« El último de todos y el servidor de todos »



El evangelista Marcos pinta el icono de Jesús como Mesías --anunciado por Isaías (cf. Is 53)-- que no vino para ser servido, sino para servir (Mc 10, 32-45), único modo de que uno en la vida sirva para algo. Su estilo de actuación se convierte en la base de las nuevas relaciones en la comunidad cristiana y de un modo nuevo de ejercer la autoridad. Camino de Jerusalén, Jesús anuncia por tercera vez a sus discípulos la vía por donde llevará a cumplimiento la obra encomendada por el Padre: es la escondida senda de la humilde auto-donación hasta el sacrificio de sí. O sea, el camino de la Pasión, el de la cruz. Difícil camino, ciertamente, porque está empedrado de abajamientos y negaciones.

Y, sin embargo, incluso después de este anuncio, como sucedió con los anteriores, los discípulos manifiestan lo difícil que se les hace entender y llevar a cabo el necesario «éxodo» de una mentalidad mundana hacia la mentalidad de Dios. En este caso, son los dos hijos de Zebedeo, Santiago y Juan, quienes piden a Jesús sentarse en los primeros puestos a su lado en la «gloria», dejando así entrever con ello expectativas y proyectos de grandeza, de autoridad, de honor según el mundo. Vamos, del tufillo de una victoria punto menos que militar.

Jesús, que conoce el corazón del hombre, no queda turbado por esta petición, sino que inmediatamente explica su profundo alcance: «No sabéis lo que pedís»; después guía a los dos hermanos a comprender lo que conlleva seguirlo. Cuando lo comprendan, ¡pobrecitos ellos!, no se van a quedar fríos…

¿Cuál es ese camino? El del Maestro, sin duda, el de la obediencia total a Dios. Por esto Jesús pregunta a Santiago y a Juan: ¿estáis dispuestos a compartir mi elección de cumplir hasta el final la voluntad del Padre? ¿Estáis dispuestos a recorrer esta ruta que pasa por la humillación, el sufrimiento y la muerte por amor? Con su rápida respuesta —«podemos» (Mc 10,39)— dejan una vez más al descubierto que no han entendido ni jota de lo que el Maestro les anuncia.

__Tareas pendientes__:
1. Reescribe el fragmento del texto que comienza en "El evangelista Marcos" y termina en "abajamientos y negaciones.", poniendo "el profeta Isaías" en lugar de "Isaías".
2. ¿Concuerdan con el texto estas afirmaciones? (a) Santiago y Juan son hijos de Zebedeo. (b) Jesús queda turbado por la petición de los dos hermanos. (c) Camino de Jerusalén, Jesús anuncia su Pasión por segunda vez. Responde sí o no a cada una y cita las palabras del texto que lo deciden.

__Datos proporcionados__:

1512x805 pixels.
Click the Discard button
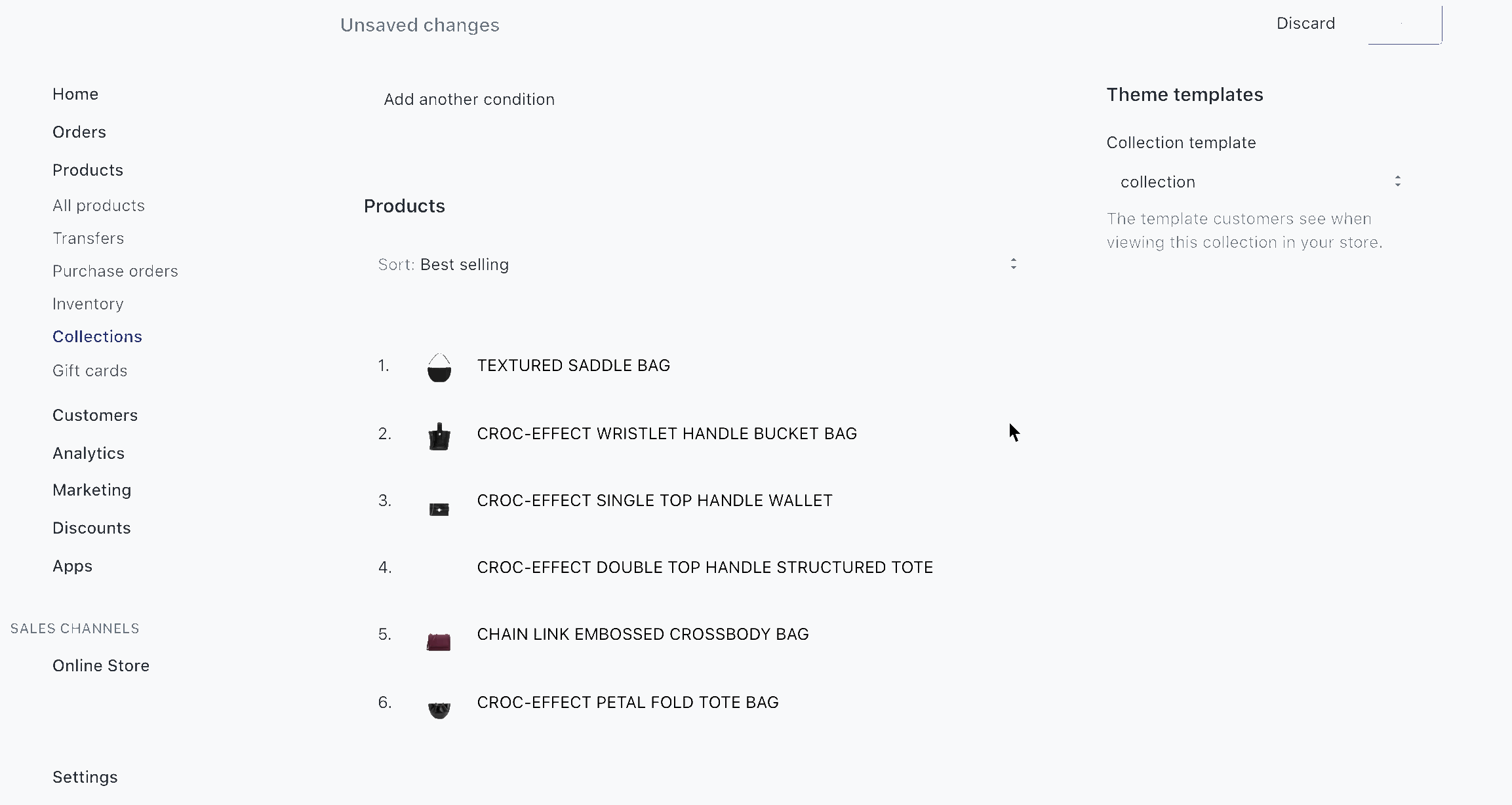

__Respuestas por tarea__:
1.
El evangelista Marcos pinta el icono de Jesús como Mesías --anunciado por el profeta Isaías (cf. Is 53)-- que no vino para ser servido, sino para servir (Mc 10, 32-45), único modo de que uno en la vida sirva para algo. Su estilo de actuación se convierte en la base de las nuevas relaciones en la comunidad cristiana y de un modo nuevo de ejercer la autoridad. Camino de Jerusalén, Jesús anuncia por tercera vez a sus discípulos la vía por donde llevará a cumplimiento la obra encomendada por el Padre: es la escondida senda de la humilde auto-donación hasta el sacrificio de sí. O sea, el camino de la Pasión, el de la cruz. Difícil camino, ciertamente, porque está empedrado de abajamientos y negaciones.

2.
(a) Sí: «son los dos hijos de Zebedeo, Santiago y Juan».
(b) No: «no queda turbado por esta petición».
(c) No: «Jesús anuncia por tercera vez a sus discípulos».